Alors que toute l'Europe, en ce début de première guerre mondiale était marquée par un nationalisme belliqueux et fanatique, alors que même les plus grands intellectuels de ce temps avait failli à leur rôle en tombant dans une bêtise partisane atterrante pour servir la propagande de mobilisation des troupes - "la lutte engagée contre l'Allemagne est la lutte même de la civilisation contre la barbarie" écrivait Bergson -, une poignée d'écrivains a su résister à la folie collective et refuser l'absurdité d'une guerre qu'ils considéraient déjà comme une "guerre civile européenne".
Romain Rolland, récompensé du prix Nobel de littérature en cette année 1915, fait partie de ceux-là.
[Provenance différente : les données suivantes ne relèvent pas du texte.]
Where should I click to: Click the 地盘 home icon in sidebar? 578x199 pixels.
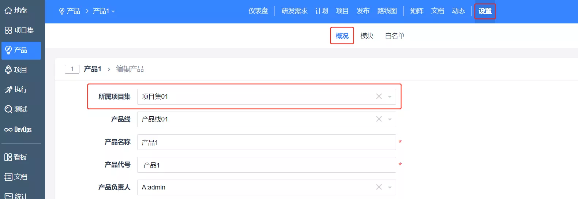pos(8,11)

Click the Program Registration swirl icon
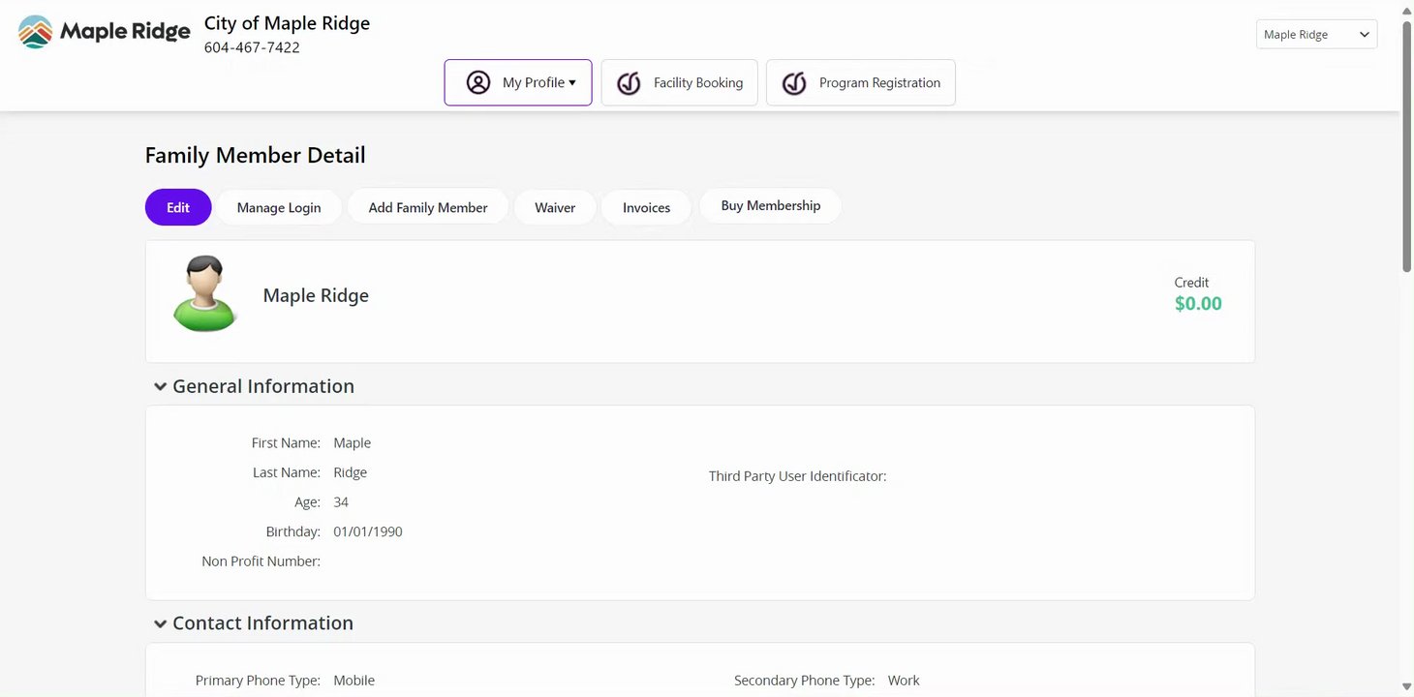[x=794, y=83]
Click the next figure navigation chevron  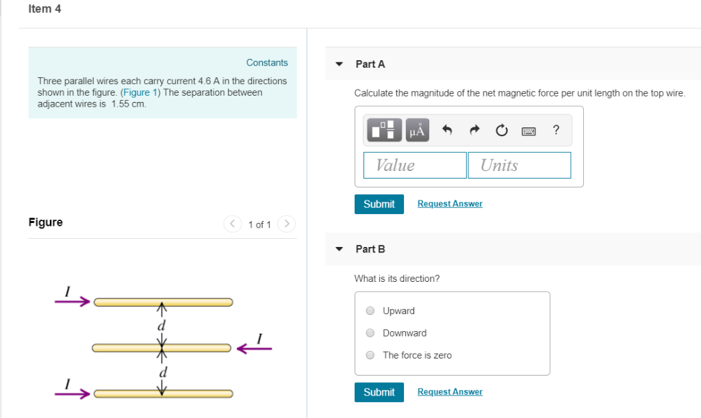[x=286, y=224]
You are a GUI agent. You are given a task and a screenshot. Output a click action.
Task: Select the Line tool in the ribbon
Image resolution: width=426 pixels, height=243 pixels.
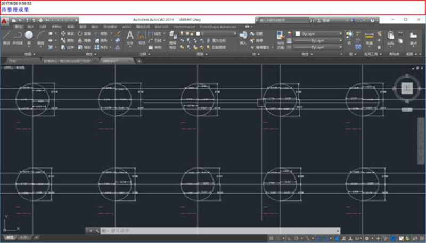pos(7,36)
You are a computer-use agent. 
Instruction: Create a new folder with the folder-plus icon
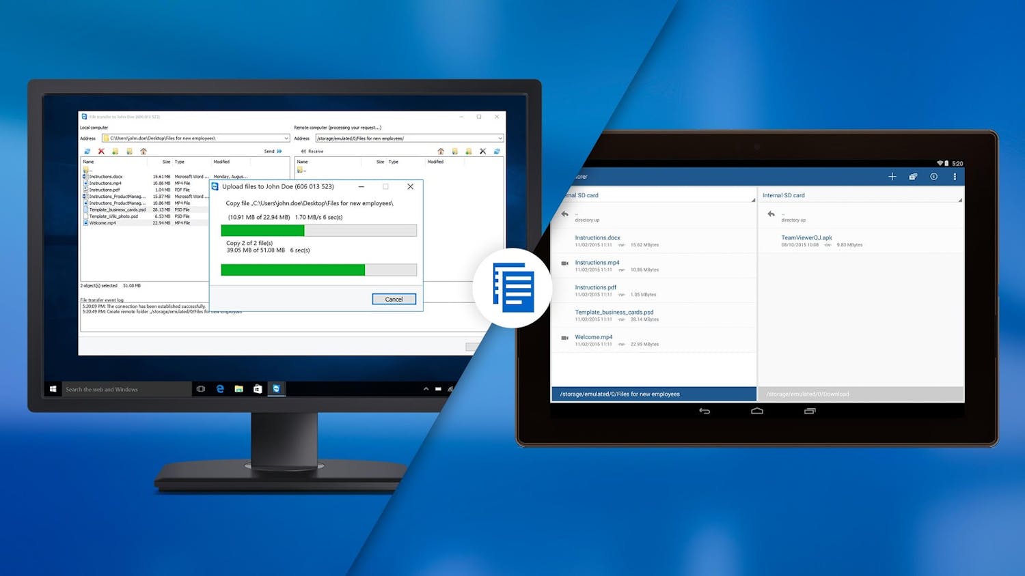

Outre le style quelque peu emphatique correspondant bien aux enjeux de l'époque et au propos de
Romain Rolland sur le suicide de la civilisation occidentale, c'est avant tout le génie visionnaire de cet européen convaincu, pensant précisément
au-dessus de la mêlée des nationalismes étroits, qui impressionne. L'on pourra par exemple y trouver des anticipations des conséquences catastrophiques du traité de Versailles signé 4 ans plus tard, ou encore d'une idéologie raciale qui n'était pas encore formulée et formatée dans cette Europe de la 1ère guerre mondiale.
Ce témoignage pacifiste plus qu'antimilitariste pourra sembler convenu de nos jours ; il détonnait pourtant à l'époque. Et, s'il n'a bien entendu pas suffit à arrêter la guerre et les rivalités en cours, il aura en tout cas annoncé l'esprit de réconciliation européenne et mondiale entamé entre-deux-guerres, et sanctifié seulement hélas après 1945.
On pourrait a priori reprocher au livre, dans un contexte de péril national, de prendre le parti de l'éthique de conviction au détriment de l'éthique de responsabilité (
Max Weber cite justement la position de
Romain Rolland comme incarnation de cette première forme d'éthique dans le savant et la politique) ; mais 1) Rolland est un intellectuel, et non un politicien et prend donc position en tant que tel ; 2) c'est précisément parce que personne ou presque à l'époque n'osait porter cette conviction qu'il a dû l'assumer avec autant de gravité.
Voici donc une lecture que je recommanderais à ceux qui s'intéressent de près à la première guerre mondiale - et plus généralement à l'histoire de la première moitié du XXe siècle - ainsi qu'à ceux que les relations entre le politique et le culturel passionnent.